◆ **Extract to read**:
Is Facebook Wrong for Manipulating Moms and Dads in “Unethical” Science Experiment?
The Facts:
– Facebook Manipulated 689,003 Users’ Emotions for a Week for Questionable “Science” Research
– 42% of new mothers and 26% of new fathers exhibit signs of clinical depression, states a JAMA article.
– Seven out of 10 moms have a Facebook profile and check their pages more than any other demographic.
– Research editors admit, “Facebook may have involved practices that were not fully consistent with the principles of obtaining informed consent and allowing participants to opt out.”
New Parents Are An At-Risk Population – #notjoking.
Perhaps you didn’t notice the Nuremberg Code-bashing experiment, or maybe you are on the “business as usual” side of the ongoing and heated argument. But for a moment, imagine you are one of thousands of new American parents who, unlike their counterparts across the globe, are isolated because of the lack of a Family Leave Policy and disconnected culture and therefore an at-risk population for clinical depression. Not a slight risk either. As a 2010 article in the Journal of the American Medical Association, JAMA, states, “Three to six months postpartum — 42 percent of mothers and 26 percent of fathers exhibit signs of clinical depression.” Read more on The Trauma of Parenthood, in this NYT’s article.

◆ **Data block**:
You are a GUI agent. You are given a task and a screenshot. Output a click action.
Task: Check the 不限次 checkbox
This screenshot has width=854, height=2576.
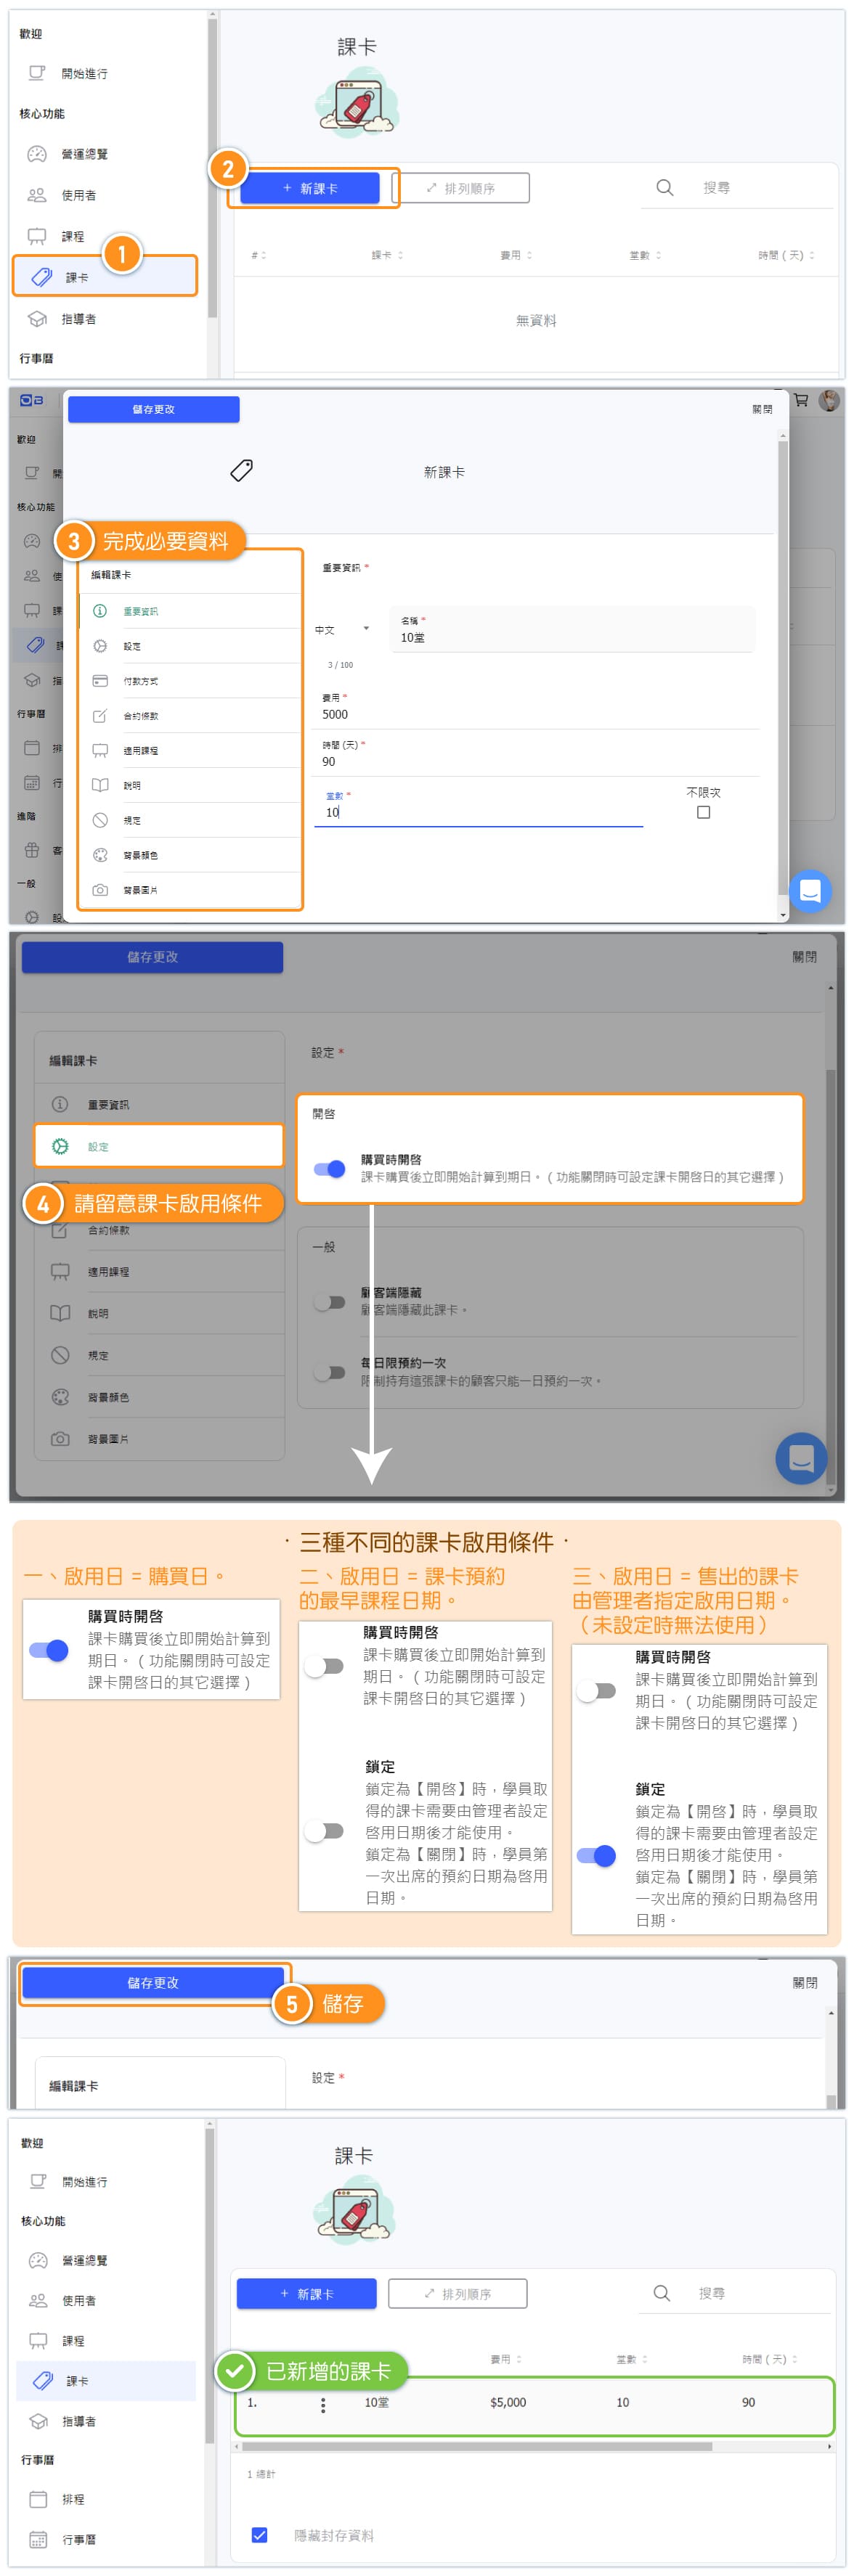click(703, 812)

◆ **Required tasks**:
A. In the article about Facebook's emotion experiment above the listing, repeat the passage that begins at the words "Is Facebook Wrong" and ends after "any other demographic.".
B. List every point that appears under the heading "The Facts:" in the article about Facebook's emotion experiment.
C. Carry the article about Facebook's emotion experiment forward from its final sentence.

◆ **Your responses**:
A.
Is Facebook Wrong for Manipulating Moms and Dads in “Unethical” Science Experiment?
The Facts:
– Facebook Manipulated 689,003 Users’ Emotions for a Week for Questionable “Science” Research
– 42% of new mothers and 26% of new fathers exhibit signs of clinical depression, states a JAMA article.
– Seven out of 10 moms have a Facebook profile and check their pages more than any other demographic.

B.
- Facebook Manipulated 689,003 Users' Emotions for a Week for Questionable "Science" Research
- 42% of new mothers and 26% of new fathers exhibit signs of clinical depression, states a JAMA article.
- Seven out of 10 moms have a Facebook profile and check their pages more than any other demographic.
- Research editors admit, "Facebook may have involved practices that were not fully consistent with the principles of obtaining informed consent and allowing participants to opt out."

C.
Now imagine being one of these at-risk parents logging onto Facebook in dire need of human connection only to find an exclusively depressing stream of images and despondent posts from friends in a week-long science experiment you were unaware you were participating in because no one asked for your consent. What isn’t hard to imagine is, what if that mom hanging on by her fingernails skipped making that family meal, popped a Xanax or her kid, put everyone and herself to bed early hoping for a better day only to reach out for human support the next day, and the next, for a week of high-tech engineered doom and gloom? As the privacy activist Lauren Weinstein chillingly wrote in a Twitter post, “I wonder if Facebook KILLED anyone with their emotion manipulation stunt. At their scale and with depressed people out there, it’s possible.”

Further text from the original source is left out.